Your CQ will have to be at least that long, even assuming that your call sign is the very last thing that you transmit. 

Most PSK31 software today have the capability of multiple demodulating (similar to VE3NEA's Skimmer for CW), and this problem is lessened nowadays.  Many people are watching for CQs using the multiple decoders.

> Just because I can see it on the waterfall doesn't mean that I have any idea if it's a CQ or not.  And if it's a short CQ, by the time I click over to it, it's gone.

I had noticed this many years ago.  People were sending CQs that are too short. By the time I see a signal on the waterfall to click on it, he has already stopped calling.  I had to wait until he calls again.

Because of that, I implemented what I called the "click buffer" in cocoaModem.  Think of it as an old fashion tape recorder's tape loop.  The tape allows you to go back in time to replay the signal back.  When you click on a signal, the demodulator attempts to frequency/phase lock on to that signal.  Once the lock is achieved and the local oscillator is locked and not allowed to change anymore, the "tape loop" is played back to the demodulator.  The loop is played back at a faster rate than the normal system, so the decoding catches up with real time very rapidly.  In cocoaModem, this exhibits itself as a short pause right after clicking on the waterfall, and there will be a fast burst of print on the screen, followed by the normal steady BPSK31 character rate.

I extended this concept later to a general "click buffer" (and also to other modes; even the CW decoder has it) where there is a constant 20 second (the height of cocoaModem's waterfall) tape loop running all the time. 

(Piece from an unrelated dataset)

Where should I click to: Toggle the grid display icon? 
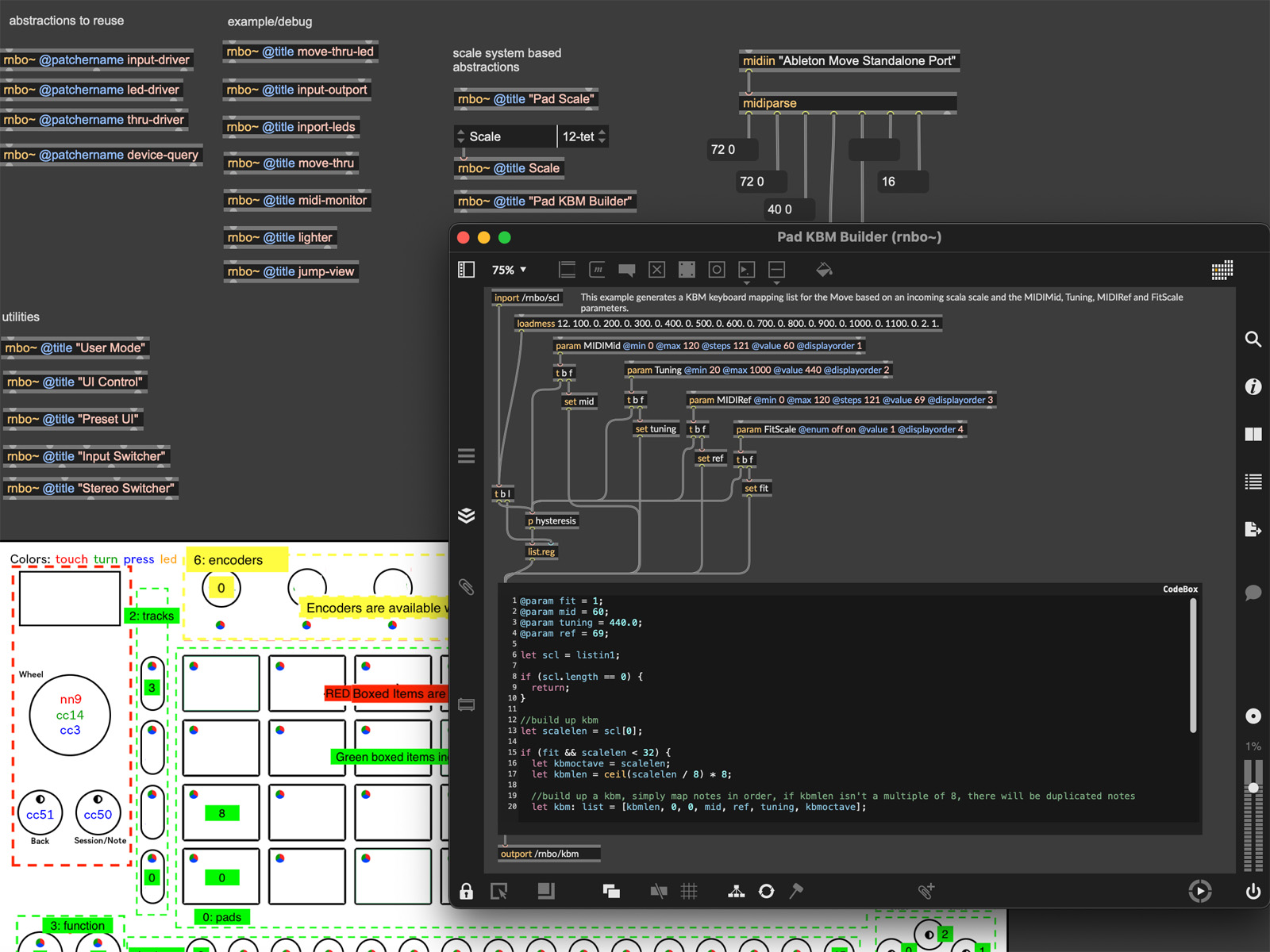click(x=689, y=891)
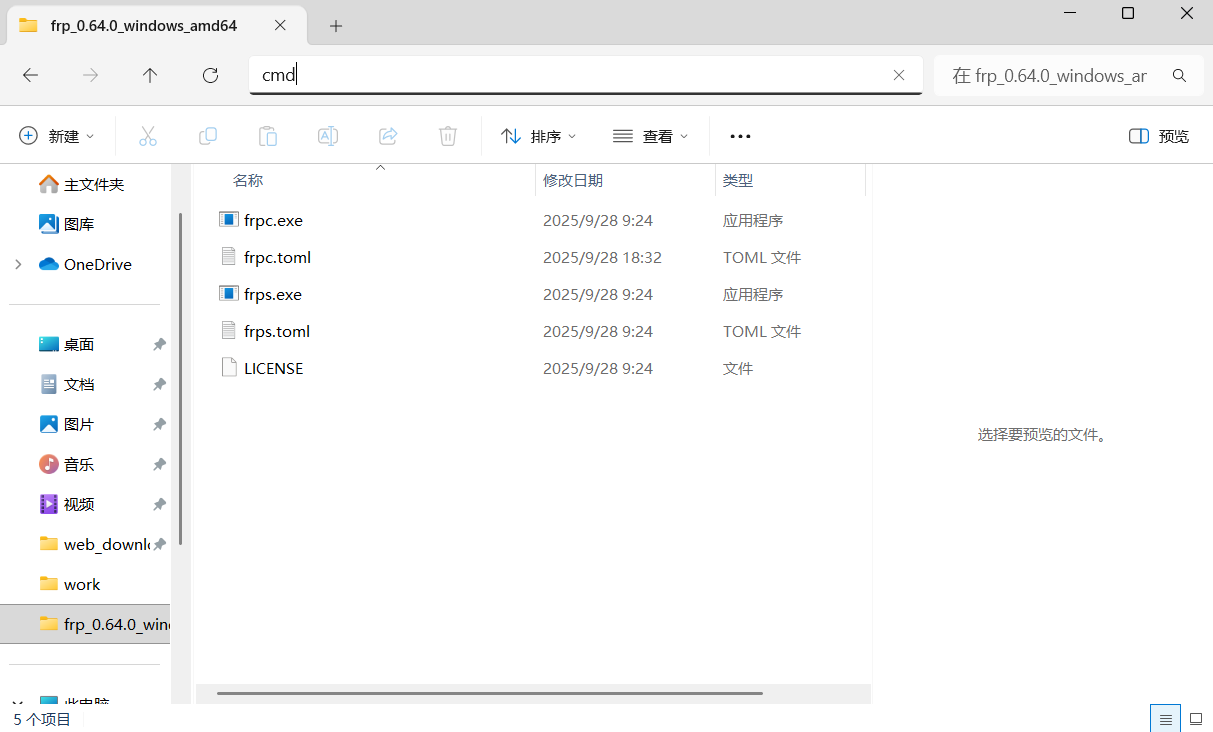Refresh the current folder view

(x=210, y=75)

When you click on the waterfall spectrogram, I collect both the horizontal position of the click (to get frequency information) and the vertical position of the click (to get "time" information) and use the "time" parameter to determine how far back in the tape loop you play back to the demodulator when you first click on the signal.

With this extended "click buffer," you can actually click on a signal that has stopped transmitting, and if CQ has appeared within 20 seconds of the last time you turned the knob of the rig, you can copy what he sent.  I am sure it is disconcerting to the other end to get a reply to their CQ 20 seconds after they issued them, and they might attribute that to a slow operator, HI.

If you watch the cursor in the waterfall in this movie of the VP2MUM RTTY operation with a K3, you can see Tom (DL2RUM) take advantage of the RTTY click buffer in his RUMped program (RUMped use cocoaModem's demodulator for digital modes) quite often to pull people after they have already stopped calling:

http://dl2rum.de/rumsoft/VP2MUM_RTTY.mov

The text buffer and RTTY waterfall are in the bottom right hand window.  Watch his cursor :-).

With a click buffer, you can get run rates to go pretty high since you seldom have to wait for a slow caller to finish identifying itself.  You just jump to a different trace on the waterfall that has already finished transmitting.